*ACTIVITY*.
Determine how many lines of the entries include the word "agent", and report that number with no further text.
___ LISTED ENTRIES
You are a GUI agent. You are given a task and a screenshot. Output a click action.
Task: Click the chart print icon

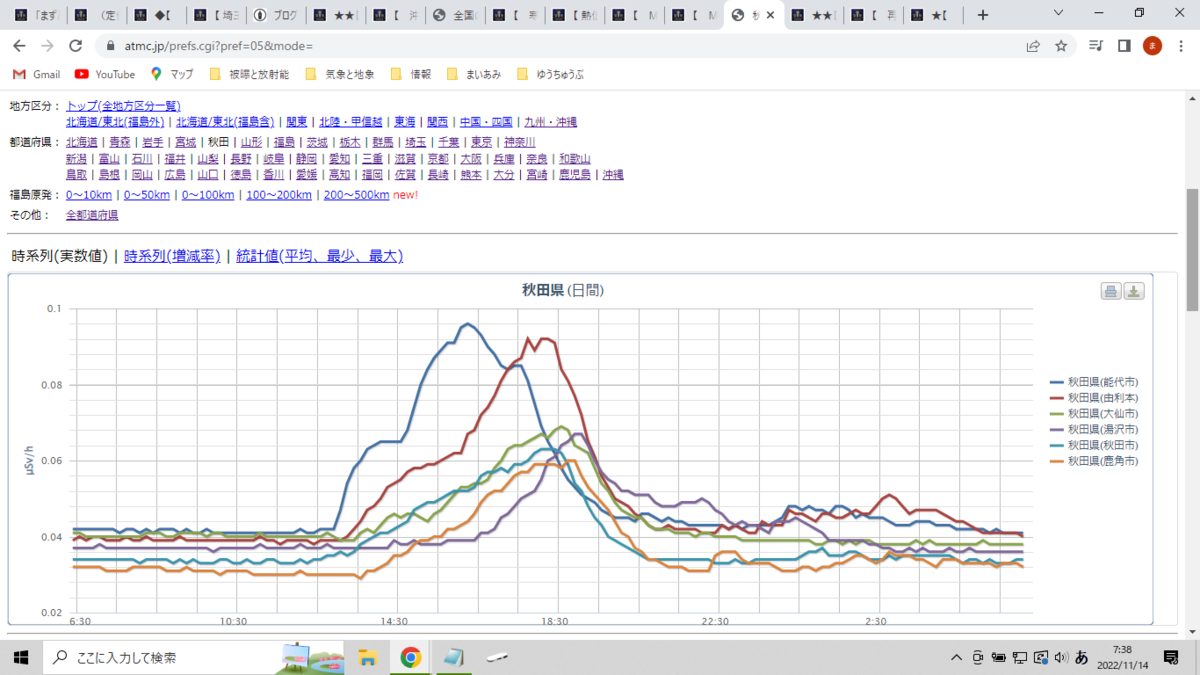1111,291
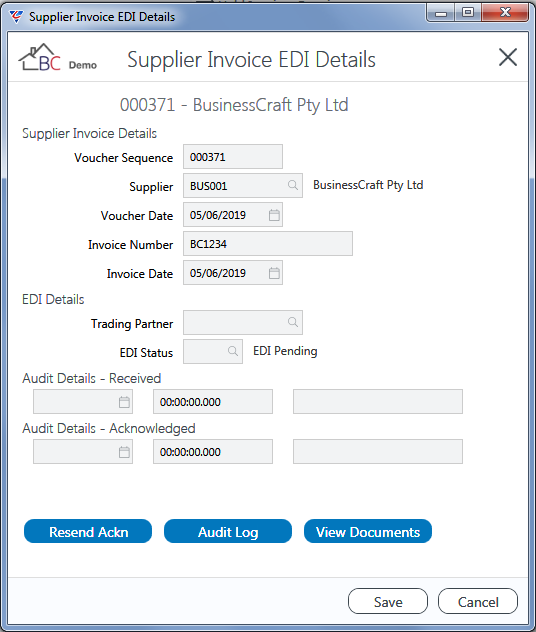Save the supplier invoice EDI details
This screenshot has width=536, height=632.
click(388, 601)
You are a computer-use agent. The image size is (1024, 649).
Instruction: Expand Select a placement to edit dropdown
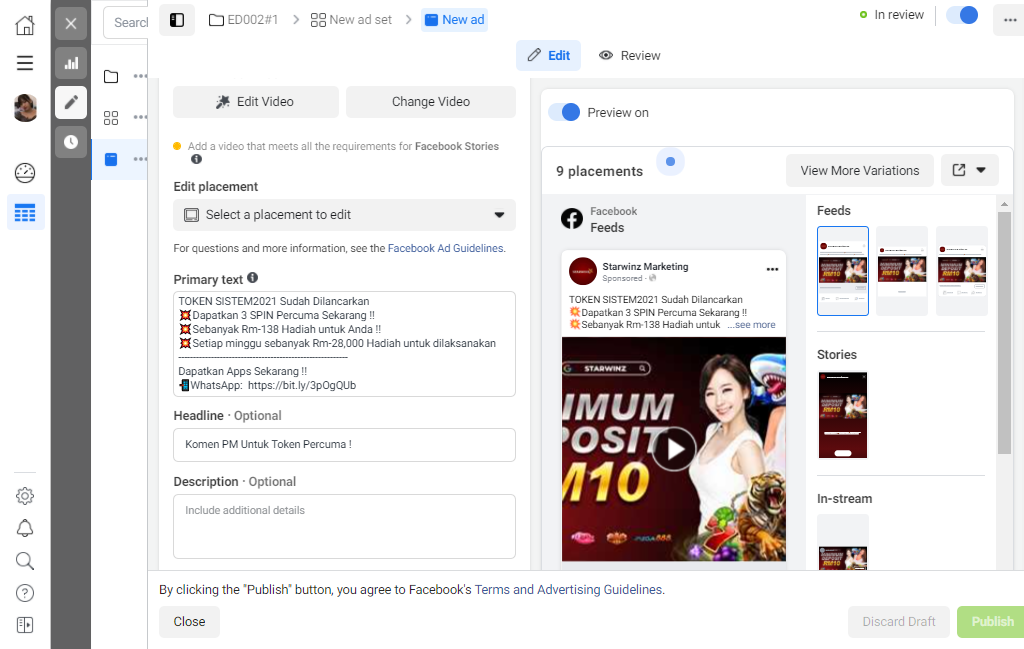tap(344, 215)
______
*RESPONSE*.
2